Notable People
Dawson City is home of the Berton House Writers' Retreat program, housing established Canadian writers for four three-month get-away-from-it-all subsidized residencies each year. Berton House was the childhood home of popular-history writer Pierre Berton, and is across the street from the cabin that was home to poet Robert W. Service, and the cabin that housed writer Jack London during his time in the town is now just up the street. The London cabin was originally on Henderson Creek, a tributary of the Stewart River where Mr. London spent part of the winter 1897-98.
Dawson City was the starting place of impressario Alexander Pantages. He opened a small theatre to serve the city. Soon, however, his activities expanded and the thrifty Greek went on and became one of America's greatest theatre and movie tycoons.
Pierre Berton narrated the 1957 film City of Gold which describes the excitement of Dawson City during the gold rush. Pierre Berton also wrote the book "Klondike", a historical account of the gold rush to the Klondike 1896-1899.
The city was home to the Dawson City Nuggets hockey team, who in 1905 challenged the Ottawa Silver Seven for the Stanley Cup. Travelling to Ottawa by dog sled, ship, and train, the team lost the most lopsided series in Stanley Cup history, losing two games by the combined score of 32 to 4.

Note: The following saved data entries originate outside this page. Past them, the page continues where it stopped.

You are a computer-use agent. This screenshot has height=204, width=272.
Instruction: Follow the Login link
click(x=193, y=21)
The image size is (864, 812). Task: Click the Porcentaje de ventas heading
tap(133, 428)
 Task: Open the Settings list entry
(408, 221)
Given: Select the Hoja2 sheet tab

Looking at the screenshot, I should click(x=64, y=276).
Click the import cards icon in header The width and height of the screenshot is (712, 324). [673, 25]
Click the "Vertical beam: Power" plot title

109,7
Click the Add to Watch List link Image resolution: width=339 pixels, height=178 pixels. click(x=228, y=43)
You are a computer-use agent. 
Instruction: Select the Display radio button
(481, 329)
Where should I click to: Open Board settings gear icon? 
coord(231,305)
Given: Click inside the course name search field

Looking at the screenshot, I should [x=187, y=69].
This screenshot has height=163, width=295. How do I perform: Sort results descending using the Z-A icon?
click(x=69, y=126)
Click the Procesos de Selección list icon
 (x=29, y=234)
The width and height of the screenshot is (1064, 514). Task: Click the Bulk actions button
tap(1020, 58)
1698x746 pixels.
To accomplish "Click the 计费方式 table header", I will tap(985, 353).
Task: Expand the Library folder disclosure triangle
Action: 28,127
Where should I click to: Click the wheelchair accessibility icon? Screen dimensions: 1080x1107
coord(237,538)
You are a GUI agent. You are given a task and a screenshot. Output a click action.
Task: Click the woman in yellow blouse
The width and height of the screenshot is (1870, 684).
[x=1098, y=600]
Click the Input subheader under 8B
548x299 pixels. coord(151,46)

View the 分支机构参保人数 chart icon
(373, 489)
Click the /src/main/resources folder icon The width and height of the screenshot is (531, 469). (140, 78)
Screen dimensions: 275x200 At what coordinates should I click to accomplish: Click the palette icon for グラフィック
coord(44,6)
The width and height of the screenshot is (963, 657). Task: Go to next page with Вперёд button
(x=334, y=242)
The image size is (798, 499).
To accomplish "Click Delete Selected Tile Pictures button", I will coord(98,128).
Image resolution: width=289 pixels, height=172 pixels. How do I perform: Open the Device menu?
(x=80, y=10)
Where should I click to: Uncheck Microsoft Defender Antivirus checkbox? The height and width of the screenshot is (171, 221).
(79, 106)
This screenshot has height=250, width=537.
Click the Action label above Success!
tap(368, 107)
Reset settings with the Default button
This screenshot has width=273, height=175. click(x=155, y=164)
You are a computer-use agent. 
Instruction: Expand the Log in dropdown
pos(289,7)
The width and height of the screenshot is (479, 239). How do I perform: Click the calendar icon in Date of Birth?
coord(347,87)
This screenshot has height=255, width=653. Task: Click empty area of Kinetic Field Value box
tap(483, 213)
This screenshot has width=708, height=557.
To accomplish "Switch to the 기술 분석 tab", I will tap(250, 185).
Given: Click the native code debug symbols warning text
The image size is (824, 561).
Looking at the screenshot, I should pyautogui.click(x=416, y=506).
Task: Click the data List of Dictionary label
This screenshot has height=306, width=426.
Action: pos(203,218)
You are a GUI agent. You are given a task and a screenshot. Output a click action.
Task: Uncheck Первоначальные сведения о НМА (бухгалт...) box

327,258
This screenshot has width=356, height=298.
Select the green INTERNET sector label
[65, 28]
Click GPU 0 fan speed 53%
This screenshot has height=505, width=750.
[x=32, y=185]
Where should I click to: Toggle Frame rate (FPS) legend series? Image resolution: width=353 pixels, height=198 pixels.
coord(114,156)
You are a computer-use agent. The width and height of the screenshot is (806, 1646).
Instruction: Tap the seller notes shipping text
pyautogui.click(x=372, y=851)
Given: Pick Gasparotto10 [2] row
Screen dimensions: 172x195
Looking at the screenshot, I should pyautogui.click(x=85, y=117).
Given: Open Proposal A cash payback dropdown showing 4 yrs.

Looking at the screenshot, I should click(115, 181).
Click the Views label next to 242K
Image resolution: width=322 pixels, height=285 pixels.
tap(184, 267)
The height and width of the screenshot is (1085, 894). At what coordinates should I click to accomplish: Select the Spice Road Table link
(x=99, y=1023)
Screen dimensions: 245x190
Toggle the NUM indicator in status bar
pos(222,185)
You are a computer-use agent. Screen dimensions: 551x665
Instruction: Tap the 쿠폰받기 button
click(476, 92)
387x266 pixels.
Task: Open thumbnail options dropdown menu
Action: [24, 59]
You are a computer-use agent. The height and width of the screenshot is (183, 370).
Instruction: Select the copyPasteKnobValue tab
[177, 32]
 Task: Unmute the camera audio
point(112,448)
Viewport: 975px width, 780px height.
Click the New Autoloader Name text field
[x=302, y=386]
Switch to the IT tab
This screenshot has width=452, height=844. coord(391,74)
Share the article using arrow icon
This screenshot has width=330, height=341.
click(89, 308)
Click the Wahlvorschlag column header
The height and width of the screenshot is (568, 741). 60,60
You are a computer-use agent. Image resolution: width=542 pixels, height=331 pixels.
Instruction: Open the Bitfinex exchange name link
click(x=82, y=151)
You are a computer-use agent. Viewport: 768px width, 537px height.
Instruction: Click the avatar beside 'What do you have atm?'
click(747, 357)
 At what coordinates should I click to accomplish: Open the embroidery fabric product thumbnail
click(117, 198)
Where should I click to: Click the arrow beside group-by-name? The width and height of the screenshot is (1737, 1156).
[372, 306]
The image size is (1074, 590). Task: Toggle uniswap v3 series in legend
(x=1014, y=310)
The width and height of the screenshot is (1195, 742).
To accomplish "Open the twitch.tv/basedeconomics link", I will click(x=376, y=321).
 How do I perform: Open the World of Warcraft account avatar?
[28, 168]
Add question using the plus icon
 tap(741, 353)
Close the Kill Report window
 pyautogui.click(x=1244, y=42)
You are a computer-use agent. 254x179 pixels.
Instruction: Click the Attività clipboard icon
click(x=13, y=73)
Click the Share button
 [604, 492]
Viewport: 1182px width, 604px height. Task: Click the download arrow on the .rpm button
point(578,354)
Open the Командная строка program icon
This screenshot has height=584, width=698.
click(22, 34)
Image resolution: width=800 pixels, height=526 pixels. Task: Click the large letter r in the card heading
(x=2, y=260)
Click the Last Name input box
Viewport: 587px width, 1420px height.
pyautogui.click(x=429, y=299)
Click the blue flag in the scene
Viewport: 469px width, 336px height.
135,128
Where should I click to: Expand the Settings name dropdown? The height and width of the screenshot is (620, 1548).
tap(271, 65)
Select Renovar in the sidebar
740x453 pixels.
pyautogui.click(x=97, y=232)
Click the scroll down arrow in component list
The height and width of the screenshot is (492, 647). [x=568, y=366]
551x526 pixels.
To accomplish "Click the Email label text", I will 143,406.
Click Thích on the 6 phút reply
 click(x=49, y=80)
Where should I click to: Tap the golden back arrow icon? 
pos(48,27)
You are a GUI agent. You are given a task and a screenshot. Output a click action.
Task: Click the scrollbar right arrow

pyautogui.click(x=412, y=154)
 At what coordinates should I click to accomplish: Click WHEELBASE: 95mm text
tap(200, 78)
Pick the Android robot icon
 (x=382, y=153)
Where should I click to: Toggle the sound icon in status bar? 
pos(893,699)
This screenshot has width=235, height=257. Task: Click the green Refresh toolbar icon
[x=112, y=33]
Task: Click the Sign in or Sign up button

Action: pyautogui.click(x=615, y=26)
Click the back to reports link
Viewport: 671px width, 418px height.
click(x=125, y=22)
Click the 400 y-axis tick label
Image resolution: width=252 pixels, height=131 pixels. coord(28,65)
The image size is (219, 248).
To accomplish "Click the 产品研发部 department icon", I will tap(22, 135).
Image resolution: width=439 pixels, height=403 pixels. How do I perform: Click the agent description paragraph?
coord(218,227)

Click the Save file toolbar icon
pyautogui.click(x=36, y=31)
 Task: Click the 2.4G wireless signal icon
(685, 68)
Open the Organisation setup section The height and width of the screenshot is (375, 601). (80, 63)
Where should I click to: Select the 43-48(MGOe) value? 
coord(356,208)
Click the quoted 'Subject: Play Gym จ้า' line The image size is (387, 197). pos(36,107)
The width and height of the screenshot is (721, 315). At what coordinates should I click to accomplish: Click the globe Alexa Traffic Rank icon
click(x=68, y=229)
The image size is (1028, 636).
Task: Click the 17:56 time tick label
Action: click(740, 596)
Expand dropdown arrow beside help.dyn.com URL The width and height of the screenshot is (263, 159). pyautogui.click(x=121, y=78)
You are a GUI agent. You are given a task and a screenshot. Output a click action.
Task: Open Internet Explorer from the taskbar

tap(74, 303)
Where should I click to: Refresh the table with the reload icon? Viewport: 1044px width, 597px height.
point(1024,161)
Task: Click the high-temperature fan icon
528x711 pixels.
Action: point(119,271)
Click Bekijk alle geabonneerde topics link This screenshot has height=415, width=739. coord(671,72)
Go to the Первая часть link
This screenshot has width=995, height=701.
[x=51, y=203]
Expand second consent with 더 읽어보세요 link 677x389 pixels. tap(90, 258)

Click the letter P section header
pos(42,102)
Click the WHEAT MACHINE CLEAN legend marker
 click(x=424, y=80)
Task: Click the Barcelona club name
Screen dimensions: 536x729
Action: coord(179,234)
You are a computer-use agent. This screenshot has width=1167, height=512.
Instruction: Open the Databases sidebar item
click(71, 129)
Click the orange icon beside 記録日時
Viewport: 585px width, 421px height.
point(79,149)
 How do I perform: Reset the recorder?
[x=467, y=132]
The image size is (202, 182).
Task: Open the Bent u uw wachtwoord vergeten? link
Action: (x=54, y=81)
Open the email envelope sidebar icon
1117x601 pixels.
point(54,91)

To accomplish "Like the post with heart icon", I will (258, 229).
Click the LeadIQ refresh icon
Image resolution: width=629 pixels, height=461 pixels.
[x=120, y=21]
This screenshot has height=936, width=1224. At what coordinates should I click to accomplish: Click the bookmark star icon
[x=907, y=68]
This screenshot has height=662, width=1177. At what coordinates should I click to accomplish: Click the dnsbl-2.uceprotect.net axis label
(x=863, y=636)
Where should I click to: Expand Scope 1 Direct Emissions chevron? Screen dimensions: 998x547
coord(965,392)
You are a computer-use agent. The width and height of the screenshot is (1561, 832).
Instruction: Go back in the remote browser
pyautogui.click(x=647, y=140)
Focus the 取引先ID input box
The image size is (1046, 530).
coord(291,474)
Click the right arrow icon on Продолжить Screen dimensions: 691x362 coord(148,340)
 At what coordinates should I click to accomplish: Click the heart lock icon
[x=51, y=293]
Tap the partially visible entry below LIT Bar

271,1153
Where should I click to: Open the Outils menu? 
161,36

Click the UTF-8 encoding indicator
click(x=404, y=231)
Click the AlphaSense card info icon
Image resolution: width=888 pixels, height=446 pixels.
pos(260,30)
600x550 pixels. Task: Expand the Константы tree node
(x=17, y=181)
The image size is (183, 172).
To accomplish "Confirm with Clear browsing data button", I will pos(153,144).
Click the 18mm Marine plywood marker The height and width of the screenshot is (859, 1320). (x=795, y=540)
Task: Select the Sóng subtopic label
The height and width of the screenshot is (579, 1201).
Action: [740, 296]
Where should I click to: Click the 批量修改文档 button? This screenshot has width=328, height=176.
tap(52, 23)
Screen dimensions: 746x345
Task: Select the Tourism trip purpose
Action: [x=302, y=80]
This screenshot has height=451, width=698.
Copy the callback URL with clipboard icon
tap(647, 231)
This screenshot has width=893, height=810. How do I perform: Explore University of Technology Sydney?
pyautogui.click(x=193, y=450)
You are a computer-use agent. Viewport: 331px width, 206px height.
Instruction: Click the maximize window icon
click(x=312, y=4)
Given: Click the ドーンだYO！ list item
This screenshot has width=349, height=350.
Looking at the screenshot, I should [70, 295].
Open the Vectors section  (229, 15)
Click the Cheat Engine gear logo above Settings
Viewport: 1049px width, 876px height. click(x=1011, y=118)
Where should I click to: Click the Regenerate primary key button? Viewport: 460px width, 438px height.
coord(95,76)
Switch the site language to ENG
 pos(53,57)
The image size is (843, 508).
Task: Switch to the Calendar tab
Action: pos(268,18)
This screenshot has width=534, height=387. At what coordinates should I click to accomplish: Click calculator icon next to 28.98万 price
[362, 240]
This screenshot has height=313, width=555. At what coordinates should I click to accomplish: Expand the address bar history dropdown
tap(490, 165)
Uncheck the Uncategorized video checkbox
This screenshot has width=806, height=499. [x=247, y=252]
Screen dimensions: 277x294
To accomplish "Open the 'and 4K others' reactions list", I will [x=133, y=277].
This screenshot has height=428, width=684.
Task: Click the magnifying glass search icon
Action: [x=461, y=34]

Martha Black, the second woman elected to the Canadian House of Commons, as a single mother in Dawson earned a living by staking gold mining claims and running a sawmill and a gold ore-crushing plant. She later married George Black, Commissioner of Yukon, and in 1935 was elected to the House of Commons for the riding of Yukon as an Independent Conservative taking the place of her ill husband.
William Judge, a Jesuit priest who during the 1897 Klondike Gold Rush established a facility in Dawson which provided shelter, food and any available medicine to the many hard-at-luck gold miners who filled the town and its environs.
William Ogilvie, a Dominion land surveyor, explorer and Commissioner of the Yukon, surveyed the townsite of Dawson City and was responsible for settling many disputes between miners.
In fiction, Scrooge McDuck came to Dawson in his quest for gold. He became known as the "King of Klondike" in the city.